**Stored items from a collection**
_ _ _ _
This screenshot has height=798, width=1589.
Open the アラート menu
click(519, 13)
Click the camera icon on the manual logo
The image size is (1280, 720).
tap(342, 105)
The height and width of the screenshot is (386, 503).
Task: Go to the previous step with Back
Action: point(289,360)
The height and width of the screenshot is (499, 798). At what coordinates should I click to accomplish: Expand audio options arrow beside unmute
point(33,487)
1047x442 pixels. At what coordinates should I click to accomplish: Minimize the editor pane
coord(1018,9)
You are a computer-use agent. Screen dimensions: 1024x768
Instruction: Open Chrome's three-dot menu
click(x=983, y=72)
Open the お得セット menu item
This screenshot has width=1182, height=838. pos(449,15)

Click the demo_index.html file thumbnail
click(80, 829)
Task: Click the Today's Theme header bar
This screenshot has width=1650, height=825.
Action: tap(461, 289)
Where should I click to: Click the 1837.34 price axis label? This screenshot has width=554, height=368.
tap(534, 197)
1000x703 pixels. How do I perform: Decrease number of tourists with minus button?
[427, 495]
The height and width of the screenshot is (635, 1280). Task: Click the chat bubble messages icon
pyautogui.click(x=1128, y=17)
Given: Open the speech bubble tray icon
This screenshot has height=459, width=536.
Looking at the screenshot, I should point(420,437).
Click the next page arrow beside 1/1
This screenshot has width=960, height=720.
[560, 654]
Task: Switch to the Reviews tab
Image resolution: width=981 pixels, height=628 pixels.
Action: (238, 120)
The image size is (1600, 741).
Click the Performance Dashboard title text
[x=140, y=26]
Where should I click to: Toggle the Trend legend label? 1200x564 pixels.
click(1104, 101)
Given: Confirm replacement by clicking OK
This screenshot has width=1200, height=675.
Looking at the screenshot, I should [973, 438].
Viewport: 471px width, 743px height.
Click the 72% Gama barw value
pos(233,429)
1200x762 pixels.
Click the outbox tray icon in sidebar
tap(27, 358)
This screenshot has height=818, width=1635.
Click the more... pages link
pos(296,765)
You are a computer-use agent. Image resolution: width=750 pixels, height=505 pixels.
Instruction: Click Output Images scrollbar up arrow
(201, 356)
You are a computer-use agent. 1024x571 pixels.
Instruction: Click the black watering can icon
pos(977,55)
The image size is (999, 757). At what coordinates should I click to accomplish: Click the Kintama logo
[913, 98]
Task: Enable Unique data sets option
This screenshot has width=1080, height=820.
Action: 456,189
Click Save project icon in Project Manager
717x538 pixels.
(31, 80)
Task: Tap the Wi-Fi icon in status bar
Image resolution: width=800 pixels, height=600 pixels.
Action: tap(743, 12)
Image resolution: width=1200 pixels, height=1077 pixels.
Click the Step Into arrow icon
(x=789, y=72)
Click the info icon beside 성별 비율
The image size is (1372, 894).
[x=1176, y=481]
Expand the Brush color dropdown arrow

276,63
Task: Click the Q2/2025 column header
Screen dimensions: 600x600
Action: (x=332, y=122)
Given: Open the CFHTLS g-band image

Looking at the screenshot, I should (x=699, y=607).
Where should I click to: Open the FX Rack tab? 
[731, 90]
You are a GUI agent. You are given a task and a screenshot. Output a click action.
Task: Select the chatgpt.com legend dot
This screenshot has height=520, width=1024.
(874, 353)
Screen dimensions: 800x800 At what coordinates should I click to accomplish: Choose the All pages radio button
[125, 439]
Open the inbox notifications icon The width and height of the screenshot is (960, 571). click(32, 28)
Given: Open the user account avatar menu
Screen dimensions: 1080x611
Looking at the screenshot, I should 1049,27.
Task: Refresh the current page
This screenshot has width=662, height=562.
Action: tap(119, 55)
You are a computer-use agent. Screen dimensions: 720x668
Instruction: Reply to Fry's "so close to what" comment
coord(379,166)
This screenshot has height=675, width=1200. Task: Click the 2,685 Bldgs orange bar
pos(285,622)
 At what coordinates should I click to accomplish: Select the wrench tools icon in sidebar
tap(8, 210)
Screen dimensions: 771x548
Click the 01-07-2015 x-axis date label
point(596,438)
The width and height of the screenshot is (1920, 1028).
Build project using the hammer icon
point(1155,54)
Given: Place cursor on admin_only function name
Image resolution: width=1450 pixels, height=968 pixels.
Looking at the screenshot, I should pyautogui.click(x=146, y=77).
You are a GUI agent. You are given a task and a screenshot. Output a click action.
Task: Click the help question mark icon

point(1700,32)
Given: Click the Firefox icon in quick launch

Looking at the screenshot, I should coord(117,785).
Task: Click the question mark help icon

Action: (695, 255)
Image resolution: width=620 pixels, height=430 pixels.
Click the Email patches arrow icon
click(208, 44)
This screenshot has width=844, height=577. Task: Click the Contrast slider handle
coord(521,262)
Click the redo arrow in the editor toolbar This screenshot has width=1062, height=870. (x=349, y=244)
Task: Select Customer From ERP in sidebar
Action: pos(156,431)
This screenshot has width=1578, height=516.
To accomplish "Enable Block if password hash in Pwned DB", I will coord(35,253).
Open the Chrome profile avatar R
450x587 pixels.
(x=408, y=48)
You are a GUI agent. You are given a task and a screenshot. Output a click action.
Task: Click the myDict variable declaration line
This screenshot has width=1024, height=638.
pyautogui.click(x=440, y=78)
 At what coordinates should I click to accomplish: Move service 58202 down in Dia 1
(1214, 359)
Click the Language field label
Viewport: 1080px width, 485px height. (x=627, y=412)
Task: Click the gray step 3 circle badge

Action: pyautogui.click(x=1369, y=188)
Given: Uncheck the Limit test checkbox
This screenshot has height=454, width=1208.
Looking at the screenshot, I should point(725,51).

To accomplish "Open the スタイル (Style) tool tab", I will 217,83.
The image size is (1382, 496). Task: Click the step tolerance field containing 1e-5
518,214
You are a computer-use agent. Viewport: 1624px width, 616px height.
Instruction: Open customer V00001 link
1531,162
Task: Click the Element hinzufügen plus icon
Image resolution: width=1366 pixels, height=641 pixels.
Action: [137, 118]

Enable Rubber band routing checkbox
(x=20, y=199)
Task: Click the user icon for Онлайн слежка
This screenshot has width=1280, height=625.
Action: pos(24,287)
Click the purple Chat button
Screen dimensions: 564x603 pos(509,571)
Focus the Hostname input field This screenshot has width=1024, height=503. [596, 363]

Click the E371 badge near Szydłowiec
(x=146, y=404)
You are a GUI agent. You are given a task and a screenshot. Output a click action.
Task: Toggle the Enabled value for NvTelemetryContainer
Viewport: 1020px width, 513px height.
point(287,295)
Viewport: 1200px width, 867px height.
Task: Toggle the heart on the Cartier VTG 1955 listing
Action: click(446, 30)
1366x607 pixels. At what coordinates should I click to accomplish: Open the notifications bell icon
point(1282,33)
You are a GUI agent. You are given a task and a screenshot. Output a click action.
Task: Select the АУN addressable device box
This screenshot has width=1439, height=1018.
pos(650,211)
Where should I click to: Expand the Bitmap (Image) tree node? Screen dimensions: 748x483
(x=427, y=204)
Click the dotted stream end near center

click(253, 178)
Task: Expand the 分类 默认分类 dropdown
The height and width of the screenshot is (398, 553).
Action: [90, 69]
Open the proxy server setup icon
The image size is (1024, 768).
_ _ _ _
**WHAT THE TASK ASKS**
Reproduce every line of the data exactly as it was written.

**SOLUTION BELOW**
This screenshot has height=798, width=1589.
Open the アラート menu
click(519, 13)
Click the camera icon on the manual logo
The image size is (1280, 720).
tap(342, 105)
The height and width of the screenshot is (386, 503).
Task: Go to the previous step with Back
Action: point(289,360)
The height and width of the screenshot is (499, 798). At what coordinates should I click to accomplish: Expand audio options arrow beside unmute
point(33,487)
1047x442 pixels. At what coordinates should I click to accomplish: Minimize the editor pane
coord(1018,9)
You are a computer-use agent. Screen dimensions: 1024x768
Instruction: Open Chrome's three-dot menu
click(x=983, y=72)
Open the お得セット menu item
This screenshot has width=1182, height=838. pos(449,15)

Click the demo_index.html file thumbnail
click(80, 829)
Task: Click the Today's Theme header bar
This screenshot has width=1650, height=825.
Action: tap(461, 289)
Where should I click to: Click the 1837.34 price axis label? This screenshot has width=554, height=368.
tap(534, 197)
1000x703 pixels. How do I perform: Decrease number of tourists with minus button?
[427, 495]
The height and width of the screenshot is (635, 1280). Task: Click the chat bubble messages icon
pyautogui.click(x=1128, y=17)
Given: Open the speech bubble tray icon
This screenshot has height=459, width=536.
Looking at the screenshot, I should point(420,437).
Click the next page arrow beside 1/1
This screenshot has width=960, height=720.
[560, 654]
Task: Switch to the Reviews tab
Image resolution: width=981 pixels, height=628 pixels.
Action: (238, 120)
The image size is (1600, 741).
Click the Performance Dashboard title text
[x=140, y=26]
Where should I click to: Toggle the Trend legend label? 1200x564 pixels.
click(1104, 101)
Given: Confirm replacement by clicking OK
This screenshot has width=1200, height=675.
Looking at the screenshot, I should [973, 438].
Viewport: 471px width, 743px height.
Click the 72% Gama barw value
pos(233,429)
1200x762 pixels.
Click the outbox tray icon in sidebar
tap(27, 358)
This screenshot has height=818, width=1635.
Click the more... pages link
pos(296,765)
You are a computer-use agent. Image resolution: width=750 pixels, height=505 pixels.
Instruction: Click Output Images scrollbar up arrow
(201, 356)
You are a computer-use agent. 1024x571 pixels.
Instruction: Click the black watering can icon
pos(977,55)
The image size is (999, 757). At what coordinates should I click to accomplish: Click the Kintama logo
[913, 98]
Task: Enable Unique data sets option
This screenshot has width=1080, height=820.
Action: 456,189
Click Save project icon in Project Manager
717x538 pixels.
(31, 80)
Task: Tap the Wi-Fi icon in status bar
Image resolution: width=800 pixels, height=600 pixels.
Action: tap(743, 12)
Image resolution: width=1200 pixels, height=1077 pixels.
Click the Step Into arrow icon
(x=789, y=72)
Click the info icon beside 성별 비율
The image size is (1372, 894).
[x=1176, y=481]
Expand the Brush color dropdown arrow

276,63
Task: Click the Q2/2025 column header
Screen dimensions: 600x600
Action: (x=332, y=122)
Given: Open the CFHTLS g-band image

Looking at the screenshot, I should (x=699, y=607).
Where should I click to: Open the FX Rack tab? 
[731, 90]
You are a GUI agent. You are given a task and a screenshot. Output a click action.
Task: Select the chatgpt.com legend dot
This screenshot has height=520, width=1024.
(874, 353)
Screen dimensions: 800x800 At what coordinates should I click to accomplish: Choose the All pages radio button
[125, 439]
Open the inbox notifications icon The width and height of the screenshot is (960, 571). click(32, 28)
Given: Open the user account avatar menu
Screen dimensions: 1080x611
Looking at the screenshot, I should 1049,27.
Task: Refresh the current page
This screenshot has width=662, height=562.
Action: tap(119, 55)
You are a computer-use agent. Screen dimensions: 720x668
Instruction: Reply to Fry's "so close to what" comment
coord(379,166)
This screenshot has height=675, width=1200. Task: Click the 2,685 Bldgs orange bar
pos(285,622)
 At what coordinates should I click to accomplish: Select the wrench tools icon in sidebar
tap(8, 210)
Screen dimensions: 771x548
Click the 01-07-2015 x-axis date label
point(596,438)
The width and height of the screenshot is (1920, 1028).
Build project using the hammer icon
point(1155,54)
Given: Place cursor on admin_only function name
Image resolution: width=1450 pixels, height=968 pixels.
Looking at the screenshot, I should pyautogui.click(x=146, y=77).
You are a GUI agent. You are given a task and a screenshot. Output a click action.
Task: Click the help question mark icon

point(1700,32)
Given: Click the Firefox icon in quick launch

Looking at the screenshot, I should coord(117,785).
Task: Click the question mark help icon

Action: (695, 255)
Image resolution: width=620 pixels, height=430 pixels.
Click the Email patches arrow icon
click(208, 44)
This screenshot has width=844, height=577. Task: Click the Contrast slider handle
coord(521,262)
Click the redo arrow in the editor toolbar This screenshot has width=1062, height=870. (x=349, y=244)
Task: Select Customer From ERP in sidebar
Action: pos(156,431)
This screenshot has width=1578, height=516.
To accomplish "Enable Block if password hash in Pwned DB", I will coord(35,253).
Open the Chrome profile avatar R
450x587 pixels.
(x=408, y=48)
You are a GUI agent. You are given a task and a screenshot. Output a click action.
Task: Click the myDict variable declaration line
This screenshot has width=1024, height=638.
pyautogui.click(x=440, y=78)
 At what coordinates should I click to accomplish: Move service 58202 down in Dia 1
(1214, 359)
Click the Language field label
Viewport: 1080px width, 485px height. (x=627, y=412)
Task: Click the gray step 3 circle badge

Action: pyautogui.click(x=1369, y=188)
Given: Uncheck the Limit test checkbox
This screenshot has height=454, width=1208.
Looking at the screenshot, I should point(725,51).

To accomplish "Open the スタイル (Style) tool tab", I will 217,83.
The image size is (1382, 496). Task: Click the step tolerance field containing 1e-5
518,214
You are a computer-use agent. Viewport: 1624px width, 616px height.
Instruction: Open customer V00001 link
1531,162
Task: Click the Element hinzufügen plus icon
Image resolution: width=1366 pixels, height=641 pixels.
Action: [137, 118]

Enable Rubber band routing checkbox
(x=20, y=199)
Task: Click the user icon for Онлайн слежка
This screenshot has width=1280, height=625.
Action: pos(24,287)
Click the purple Chat button
Screen dimensions: 564x603 pos(509,571)
Focus the Hostname input field This screenshot has width=1024, height=503. [596, 363]

Click the E371 badge near Szydłowiec
(x=146, y=404)
You are a GUI agent. You are given a task and a screenshot. Output a click action.
Task: Toggle the Enabled value for NvTelemetryContainer
Viewport: 1020px width, 513px height.
point(287,295)
Viewport: 1200px width, 867px height.
Task: Toggle the heart on the Cartier VTG 1955 listing
Action: click(446, 30)
1366x607 pixels. At what coordinates should I click to accomplish: Open the notifications bell icon
point(1282,33)
You are a GUI agent. You are given a task and a screenshot. Output a click action.
Task: Select the АУN addressable device box
This screenshot has width=1439, height=1018.
pos(650,211)
Where should I click to: Expand the Bitmap (Image) tree node? Screen dimensions: 748x483
(x=427, y=204)
Click the dotted stream end near center

click(253, 178)
Task: Expand the 分类 默认分类 dropdown
The height and width of the screenshot is (398, 553).
Action: [90, 69]
Open the proxy server setup icon
The image size is (1024, 768).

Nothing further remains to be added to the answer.